Your instructions -
Transcribe verbatim every line from the one containing "This screenshot has width=800, height=449." through the last line, inclusive, leaving out the pictures.
[BEGIN]
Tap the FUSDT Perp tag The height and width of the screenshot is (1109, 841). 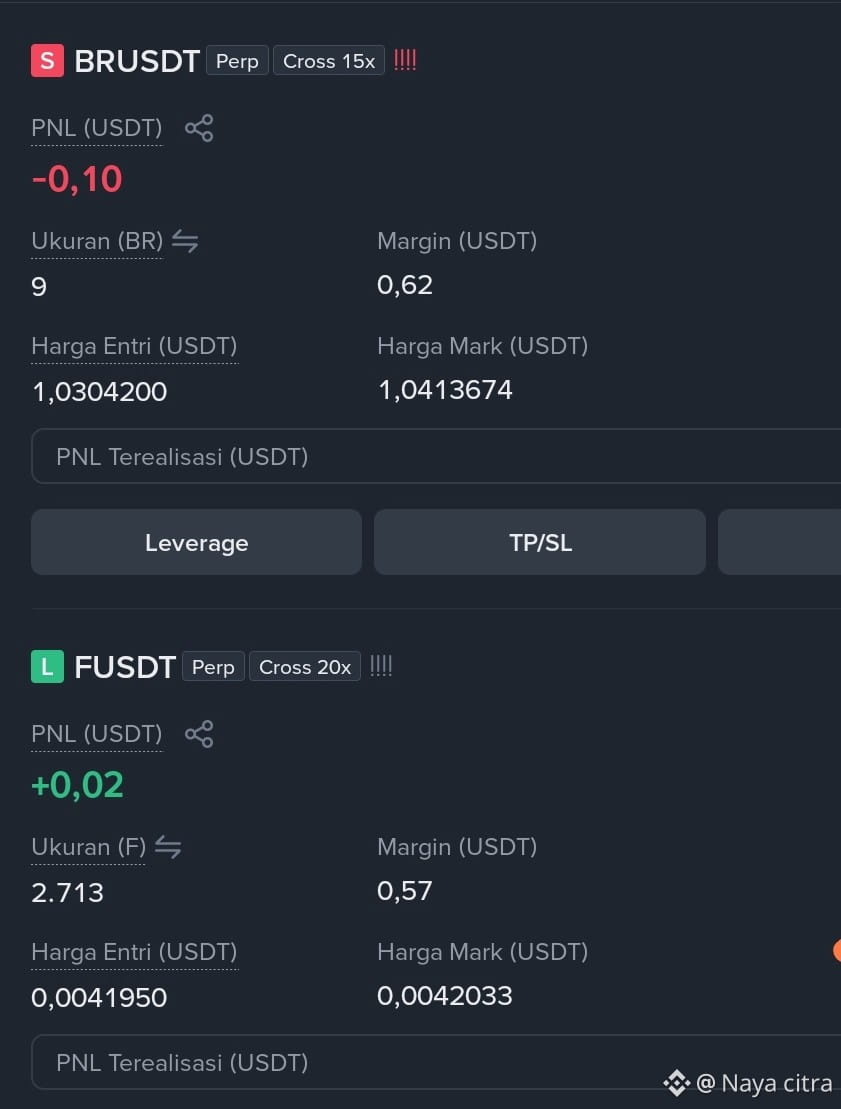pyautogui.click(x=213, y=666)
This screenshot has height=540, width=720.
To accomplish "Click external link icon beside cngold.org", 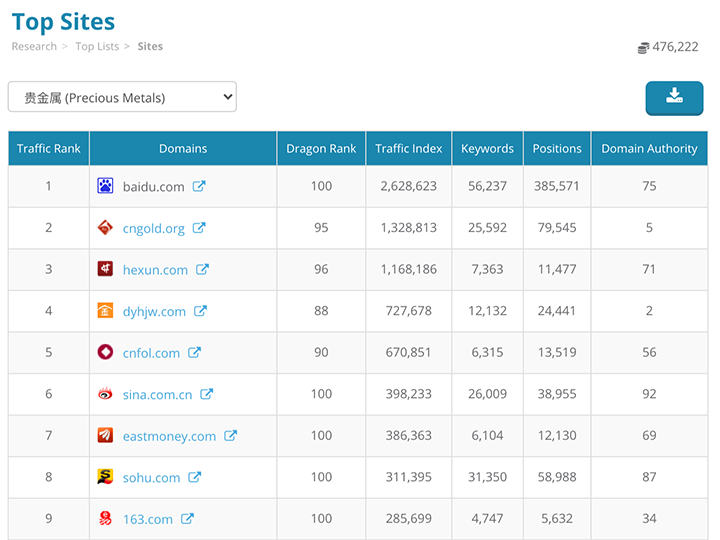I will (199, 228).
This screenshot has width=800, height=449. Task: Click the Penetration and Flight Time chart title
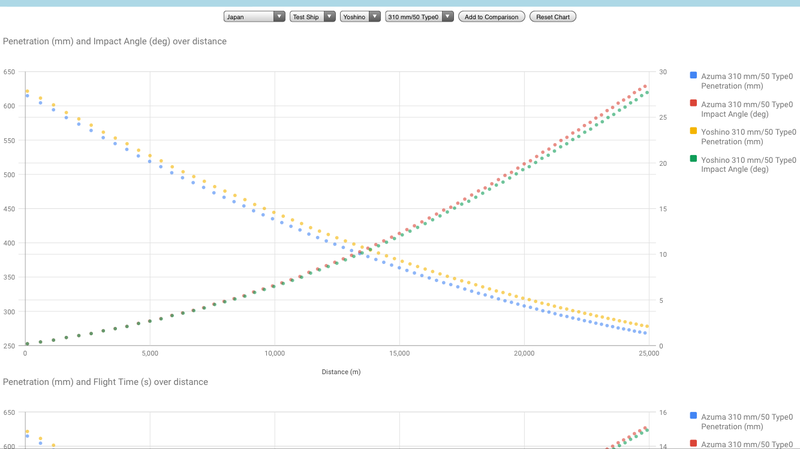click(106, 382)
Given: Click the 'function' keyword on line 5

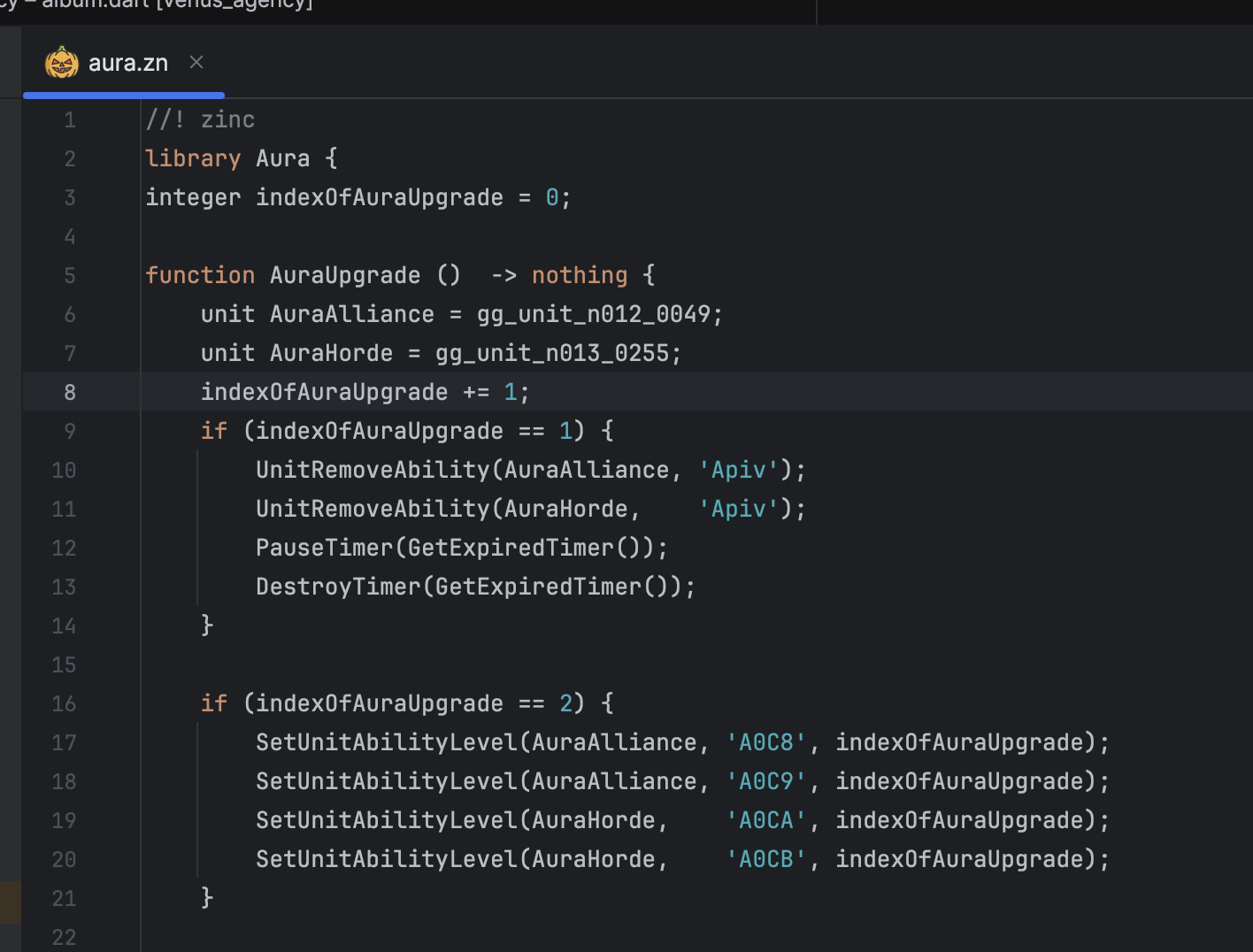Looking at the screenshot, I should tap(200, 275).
[END]
Answer to the problem -
This screenshot has width=800, height=449. Task: Click the Penetration and Flight Time chart title
click(106, 382)
Given: Click the 'function' keyword on line 5

Looking at the screenshot, I should tap(200, 275).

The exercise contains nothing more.